Steven McRae tweeted that Act 3 inspired him to pursue a career in ballet. I’m so glad as he and Roberta Marquez were totally inspired in this performance, not just technically brilliant but emotionally enthralling. This is ballet at its most romantic and they were superbly supported, especially by Valentino Zucchetti as Lescault and Yuhi Choe as Lescault’s mistress. In fact, the dancers seemed far more genuinely romantic than the saccharine sweetness of Massenet’s music. Maybe the music contrasted poorly with the simple beauty of Handel’s Xerxes the night before which I sadly had to abandon after Act 1 due to ill health. This made me feel so much better – thanks to all involved.

Review: @GreatBritainNT Theatre Royal Haymarket

Aaron Neill was an absolute master of deadpan comic brilliance and almost steals the show from better known stars such as the excellent Robert Glennister and Lucy Punch. Some of the audience were laughing at the crude joking of the newsroom but that is not where the true humour of Richard Bean’s comedy lies. His savage satire of the press is obviously based on the News of the World phone hacking scandal but the plot also takes examples from the Sun, the Star, the Daily Telegraph and others, along with some side-swipes against the Guardian and the Daily Mail. Be warned that there is a lot of very crude language and some rather unsettling story lines but it is hilarious.
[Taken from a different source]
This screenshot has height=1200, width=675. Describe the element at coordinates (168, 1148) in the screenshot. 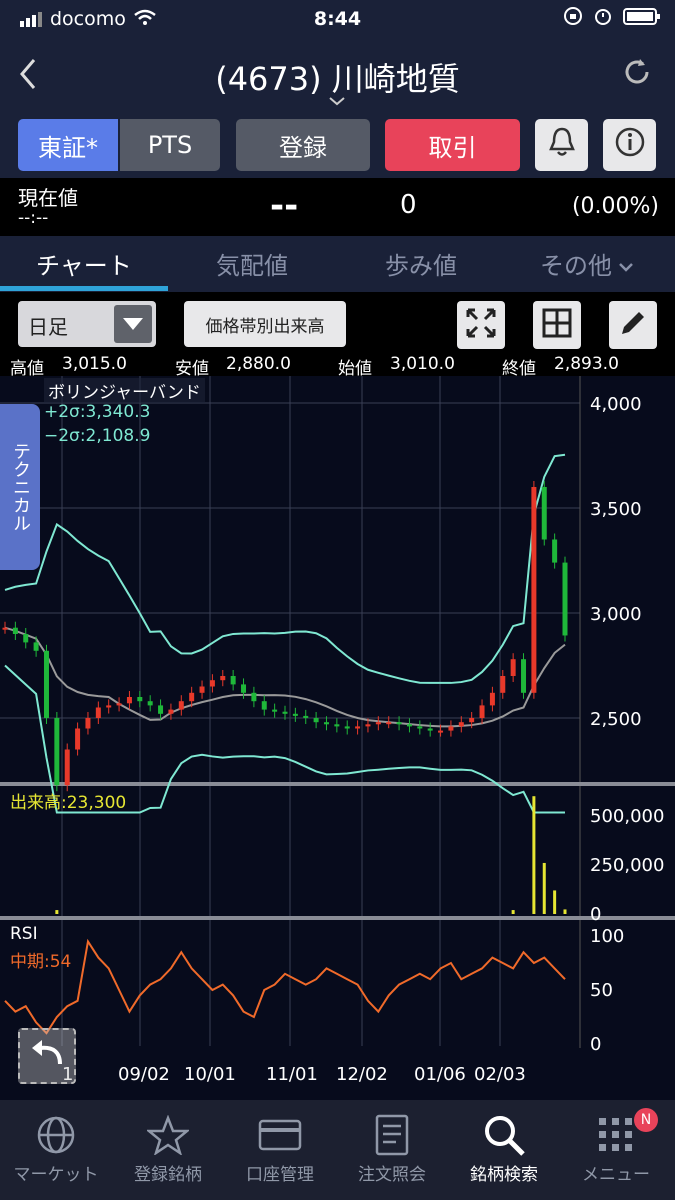

I see `nav-watchlist: 登録銘柄` at that location.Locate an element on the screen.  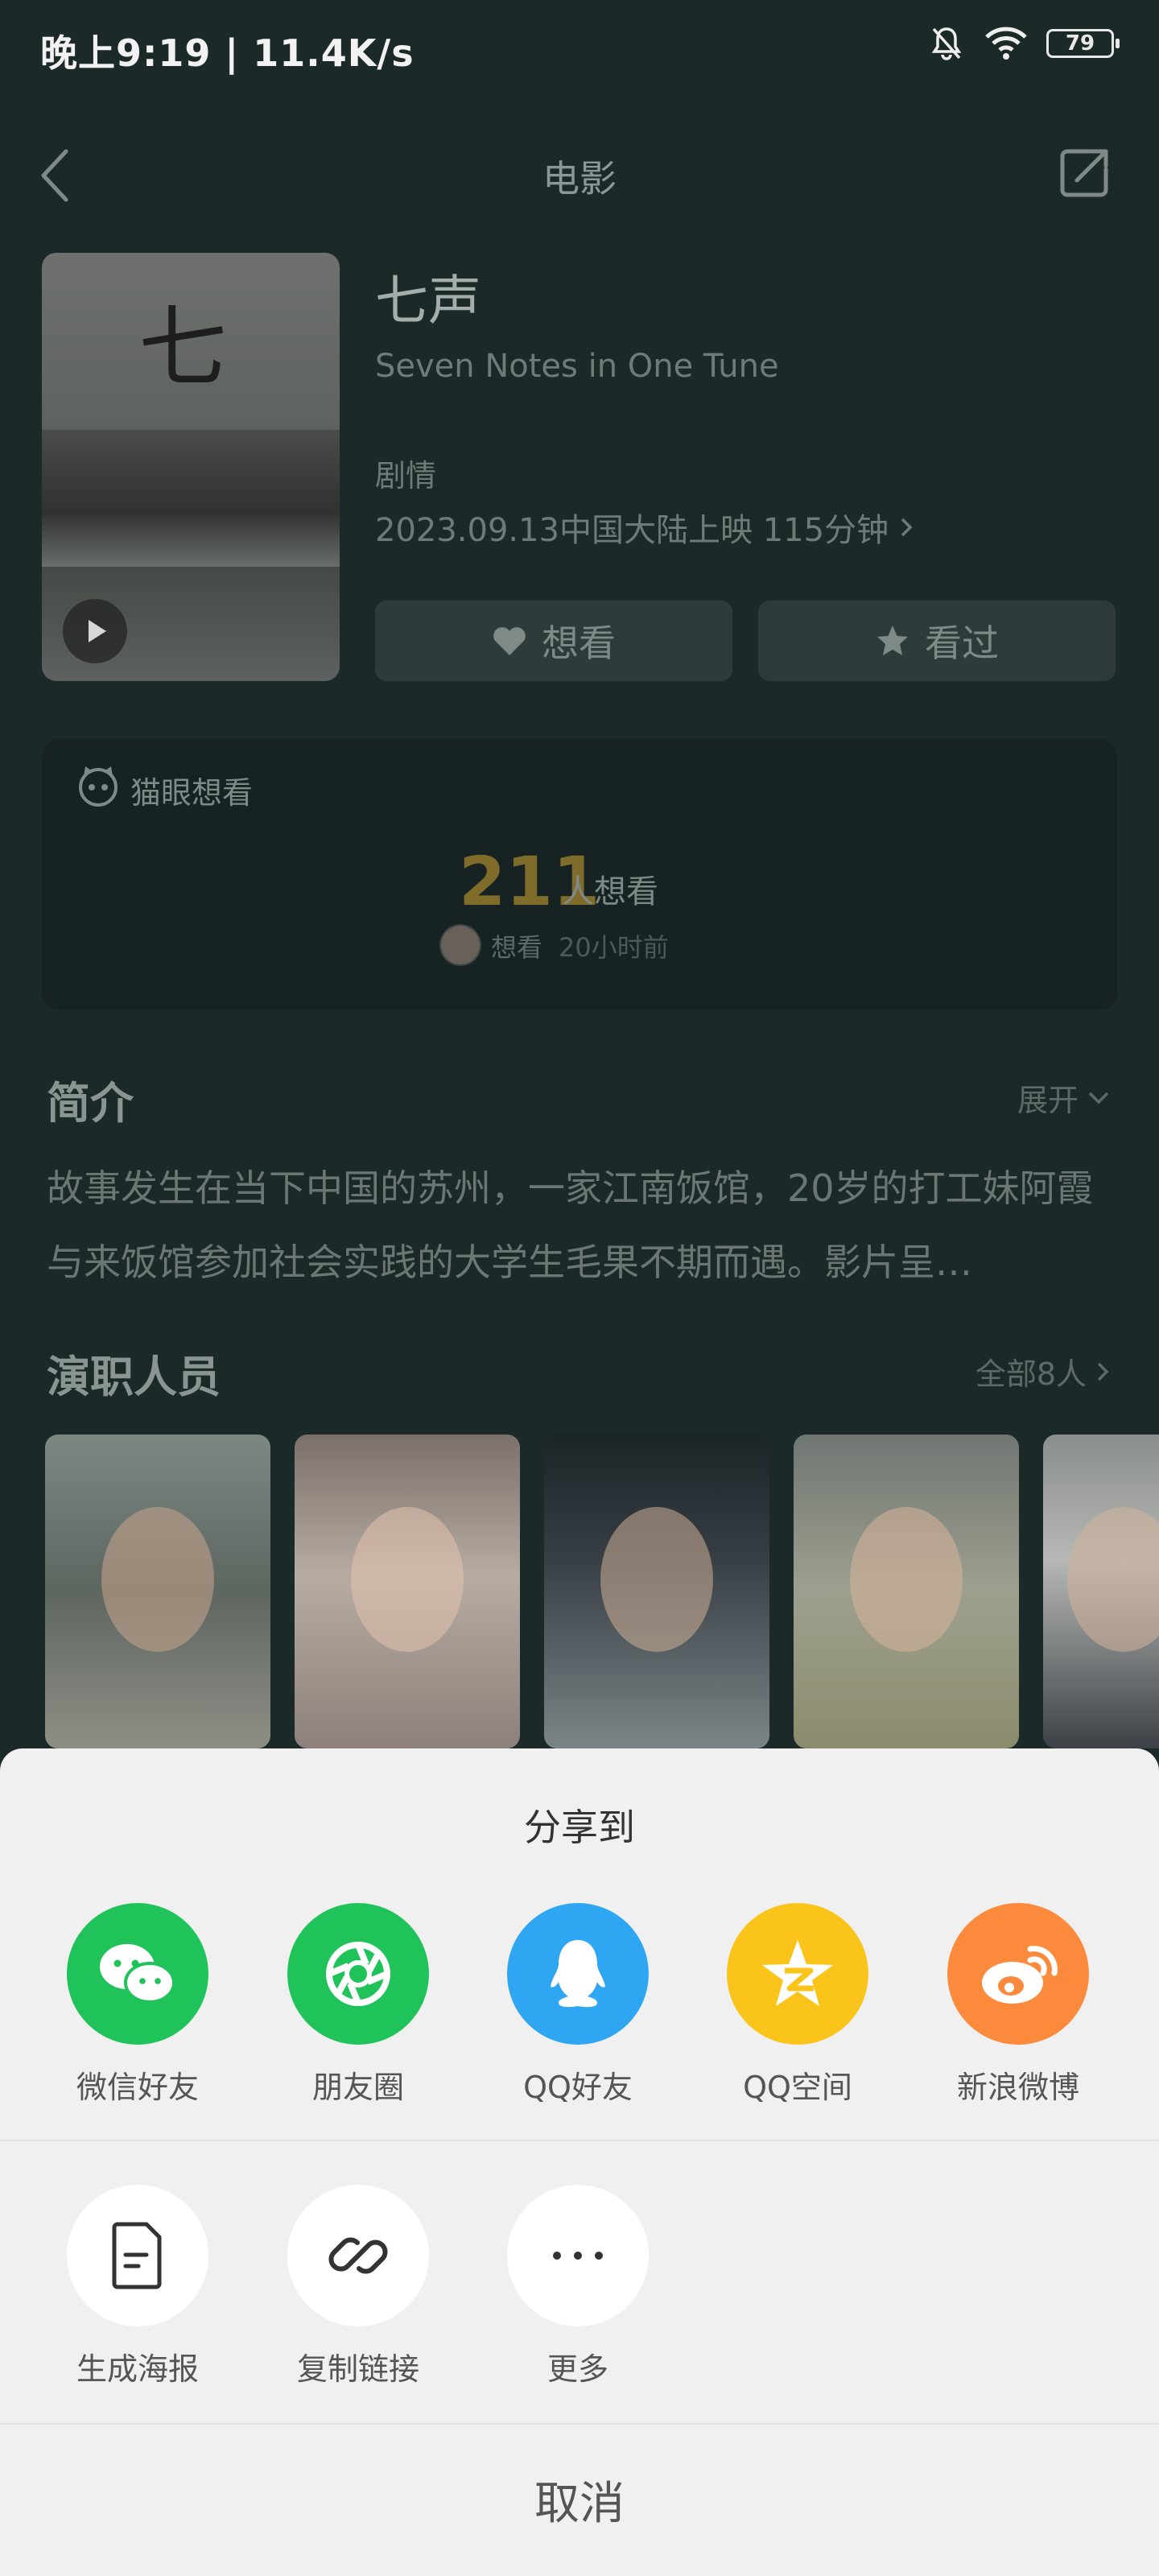
action-label: 更多 is located at coordinates (578, 2369).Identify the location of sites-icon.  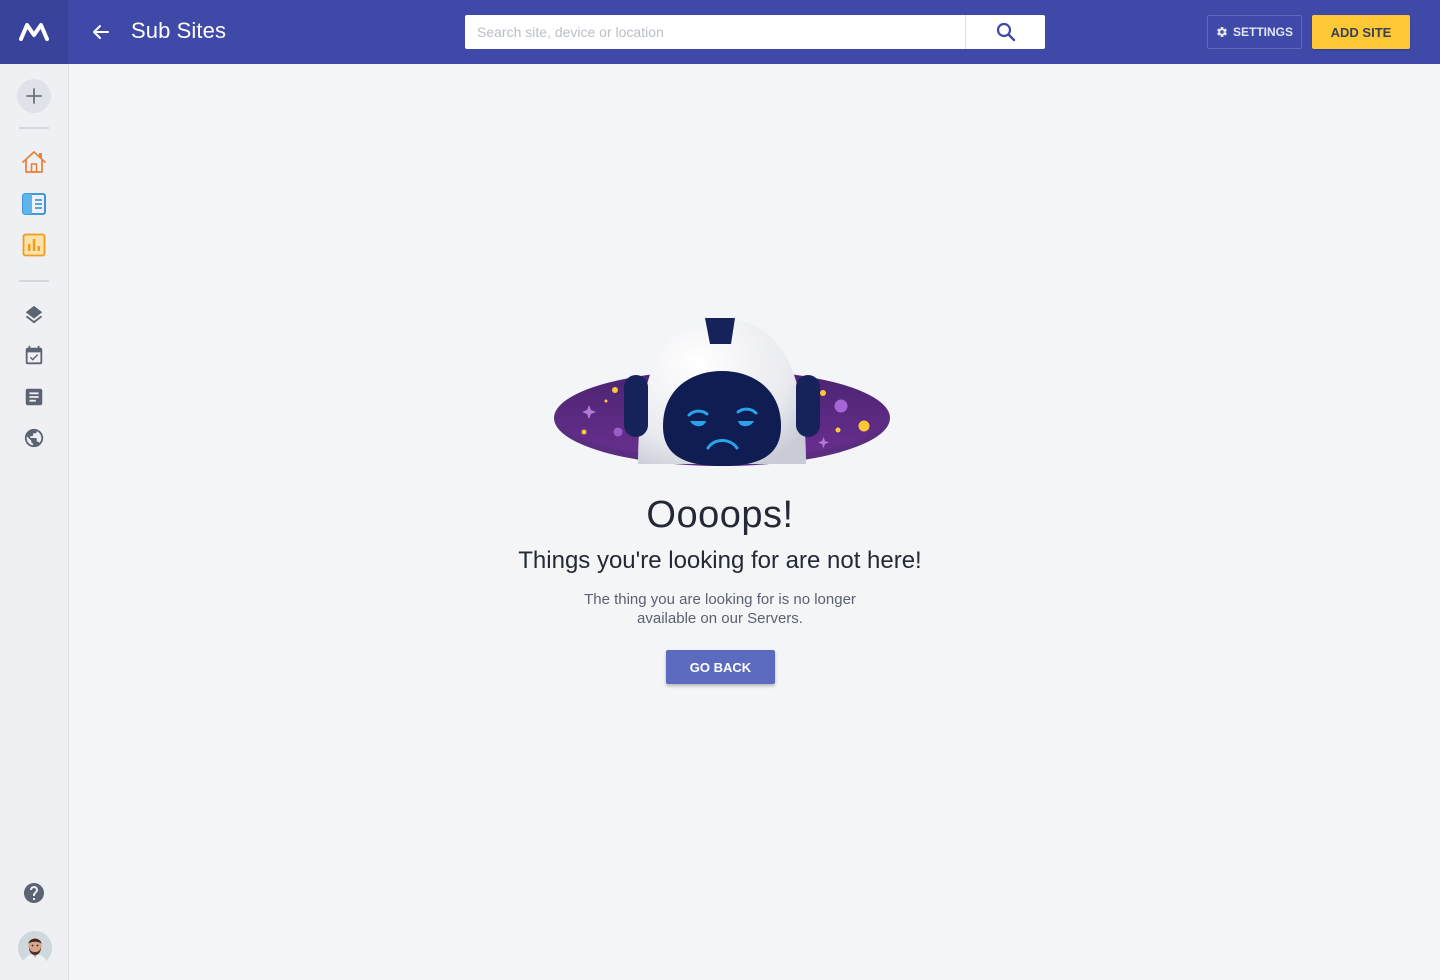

I’ve been away on holiday for a few weeks and before that was the summer doldrums, so it’s a great start to the autumn season!

Review: The Importance of Being Earnest, Harold Pinter Theatre

A very enjoyable evening. I almost booked when I first saw cheap seats but reviews were mixed. Then I got a bargain seat on a miserable Bank Holiday Monday – I’ve never seen the West End so deserted – and I’m glad I did. The cast are excellent but far too old for the play, so Simon Brett has added some material about the annual production by the Bunbury Players. Martin Jarvis and Nigel Havers reprieve the parts they played at the National Theatre in 1982. Add Sian Phillips, Cherie Lunghi and Rosalind Ayres and it’s quite a cast. Once they get down to the play itself, they are perfect and you quickly forget their ages and the audience, me included, was soon laughing away. It’s hardly surprising that the additional material does not match the brilliance of Oscar Wilde’s but I think they could have worked on it a bit harder. The extension of the cucumber sandwich humour was perfect but we could have done without the cheap ladder joke. The second half drops the framework; it’s  pure Wilde and pure joy. I think I enjoyed it almost as much as the actors clearly loved acting it.